At the same time the opening implies most of the tonal centers in the quartet: the first four notes outline A minor, the first notes in the violin hint at E minor and then C major. The F–E of the second bar is another primal motif; here it foreshadows, among other things, the F major of the second theme. The opening phrase, in other words, virtually contains the quartet in embryo, including the austere contrapuntal texture that will flower in the third movement.

The tone of the first movement is peculiarly poignant; call it poised between yearning and hope. A minor was an unusual key for Beethoven. This quartet defines it not as a tragic tonality but rather as a key of Romantic passion, irony, and mystery. Call it a distant descendant, in another country, of an earlier rhapsodic work in A minor—the
Kreutzer
Sonata.

After the opening bars turning around the motto, there is a sudden skittering Allegro that as suddenly dissolves. Fragments of a breathless, yearning theme burst out, alternating with driving dotted descents on a B-flat triad. That phrase, constantly shifting among the instruments, is less a theme than a theme about a theme, or a gesture toward a theme that remains in potential. Yearning for the unrealizable: this is Romantic territory.

In its incompleteness the yearning phrase is nonetheless the main material of the movement, with new continuations in endless development. The rest of the matter is the skittering Allegro idea, the driving dotted figures, and a sweetly aching second theme in F major. These leaps among contrasting ideas, from quiet and austere to loud and passionate, foreshadow events all the way to the dichotomies of the third movement. There are no transitions, only sudden juxtapositions, like a character who is prey to manic emotions in a Sturm und Drang tale.

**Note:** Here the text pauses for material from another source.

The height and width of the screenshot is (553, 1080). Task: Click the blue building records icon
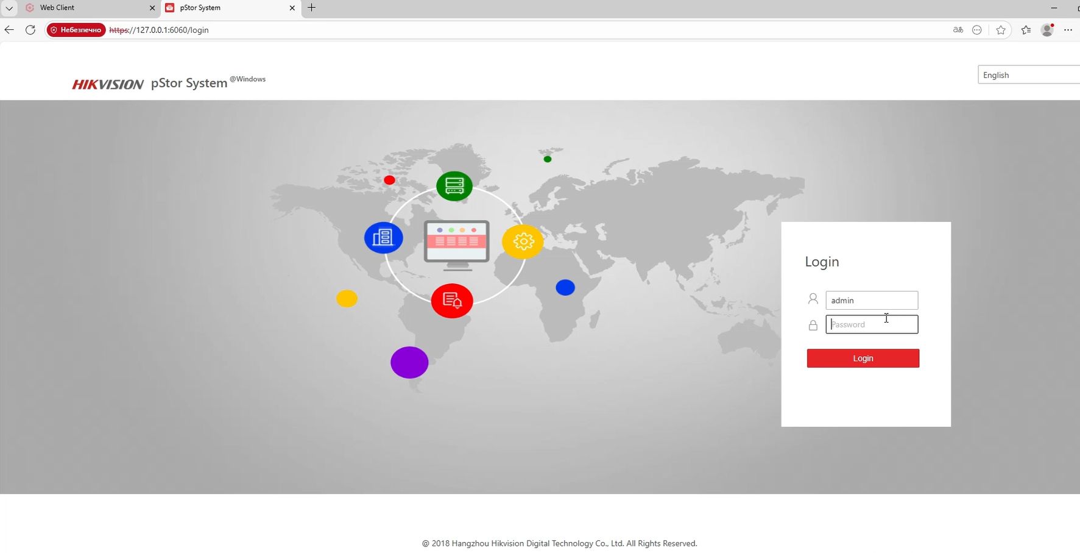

We are nominally in sonata form, though there is no repeat of the exposition, and the recapitulation apparently starts in the wrong key (E minor); a page later the music slips back into the proper A minor, but only briefly. From early on, Beethoven looked for fresh harmonic relationships within sonata form, turning away from the usual second theme in the dominant key to ones in mediants (III and VI), which became his norm. This fresh treatment of keys happened in the middle period, while his handling of formal outlines remained relatively traditional. Now, to say what he needs to say he has to bend the old forms a great deal more, to more radical ends. Here, as in the E-flat Quartet but more thoroughly, he often departs from clear and regular Classical phrasing; he writes more than the usual four movements; he suppresses and rearranges familiar formal and tonal landmarks for a through-composed effect; he makes the recapitulation nearly as developmental as the development section.
54
In the A Minor the transformation of ideas is so constant from the beginning that it questions the very meaning of “exposition”: when we first hear the yearning theme it enters the scene breathlessly, in fragments, as if it were already a recollection, a passionate wisp of memory known to the character onstage but not to us.

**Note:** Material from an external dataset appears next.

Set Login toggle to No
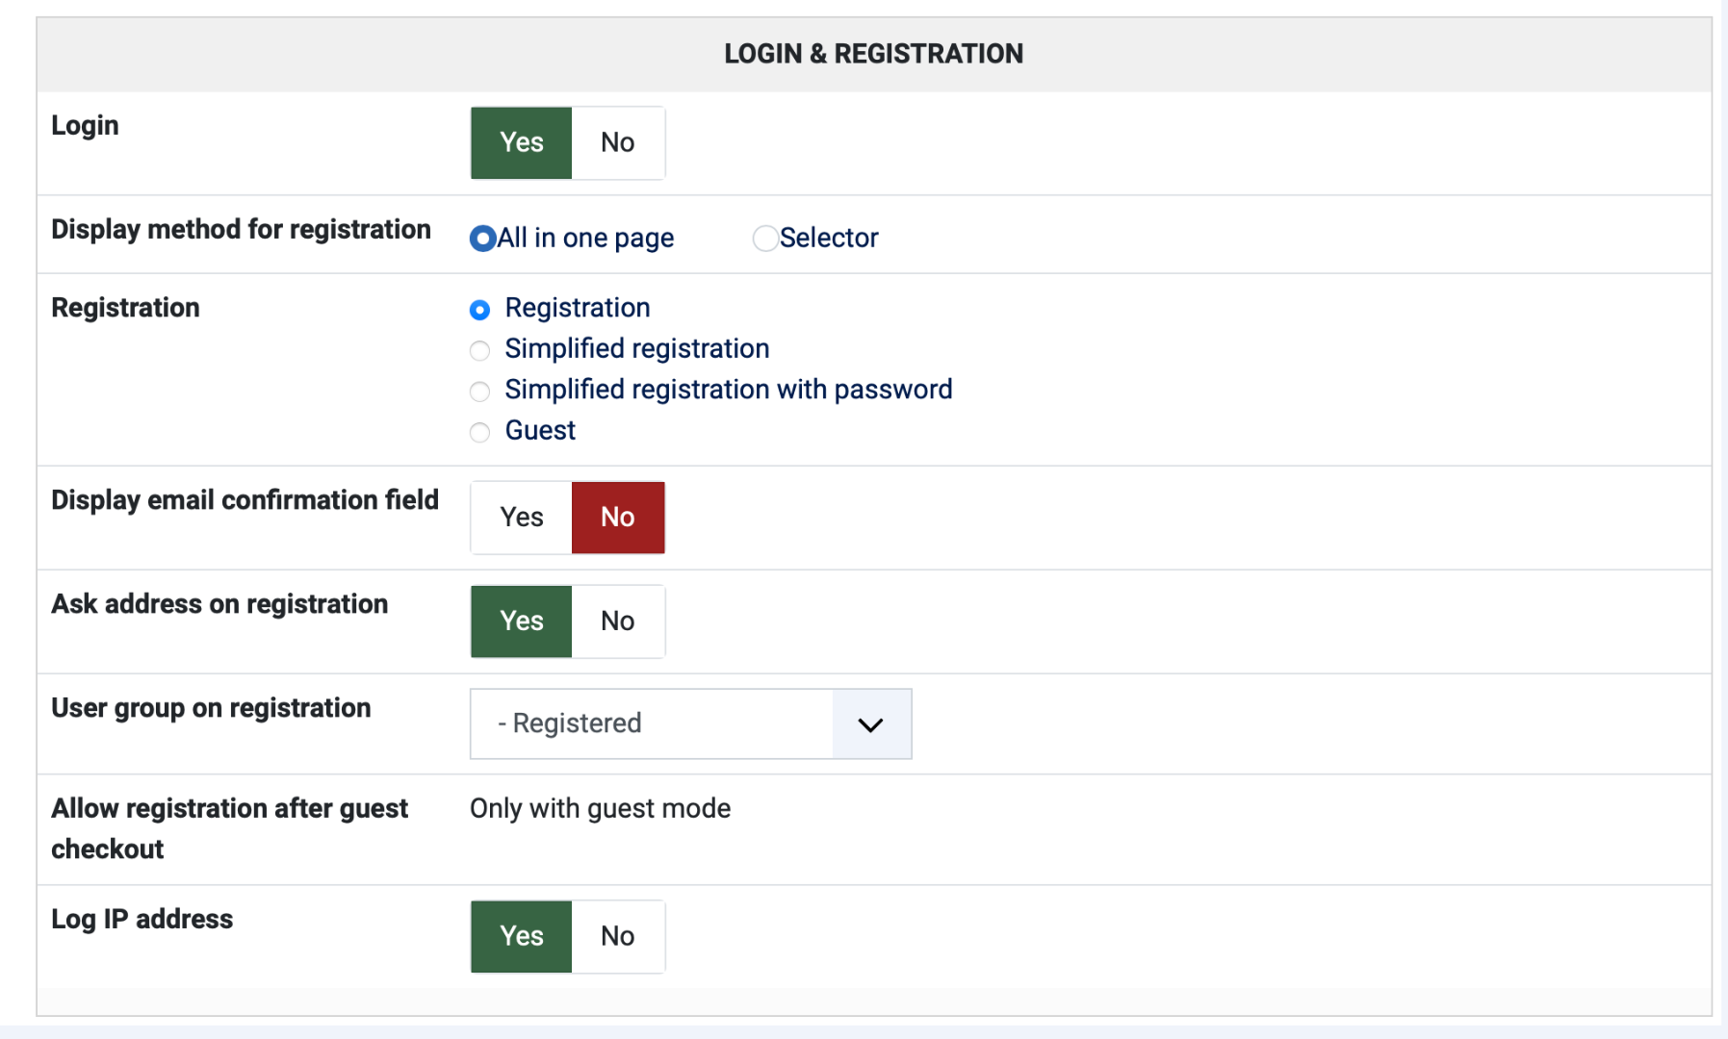Viewport: 1728px width, 1039px height. (x=617, y=142)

The second-movement scherzo is an ineffably zany interlude. It begins with rising figures based on the first movement's motto; over that phrase Beethoven places a swirling little waltz tune. This contrapuntal pair simply refuses to leave, dancing on chirpily through changes of key and texture in a display of Beethovenian minimalism. The middle-section trio is another instant shift of gears, its theme an ethereal musette.

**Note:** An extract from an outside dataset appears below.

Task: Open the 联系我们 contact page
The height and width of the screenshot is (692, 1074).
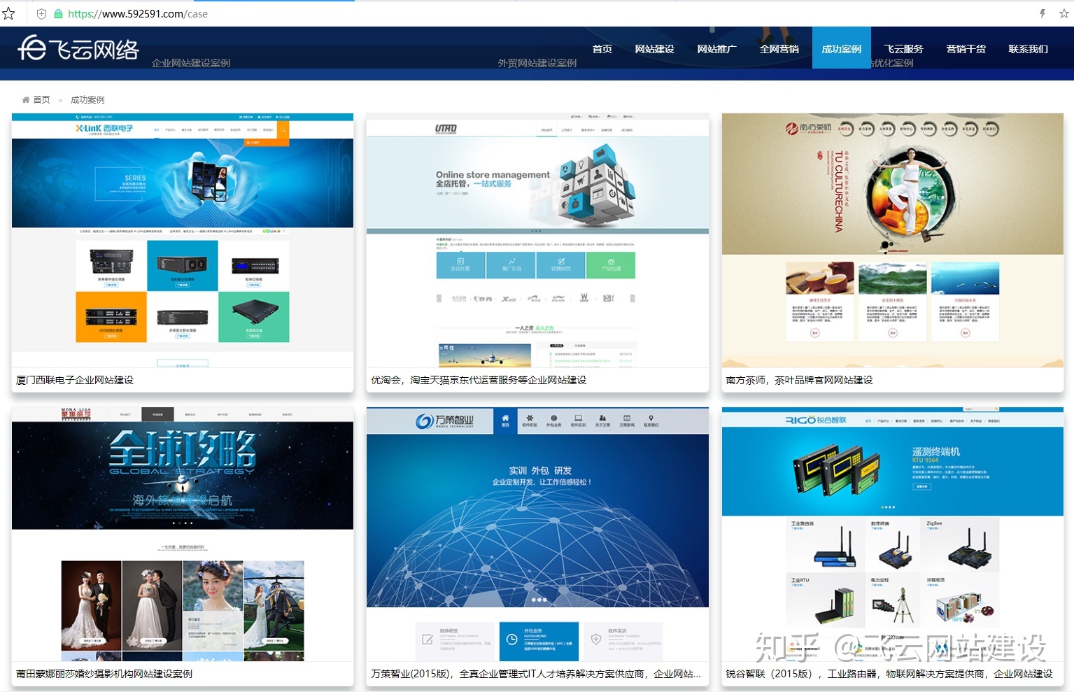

In the third movement, like one of E. T. A. Hoffmann's imaginary authors who breaks into his own fiction, the composer steps from behind the curtain and reveals what this movement's bifurcating directions are about. It is labeled on the score
Heiliger Dankgesang eines Genesenen an die Gottheit, in der lydischen Tonart
, “Holy song of thanks to God from a convalescent, in Lydian mode.” The joyful dance that twice interrupts the hymn is headed
Neue Kraft fühlend
, “Feeling new strength.” The convalescent is, of course, Beethoven himself, recovered from a dangerous illness. Here too is Romantic territory: the artist as subject of his art.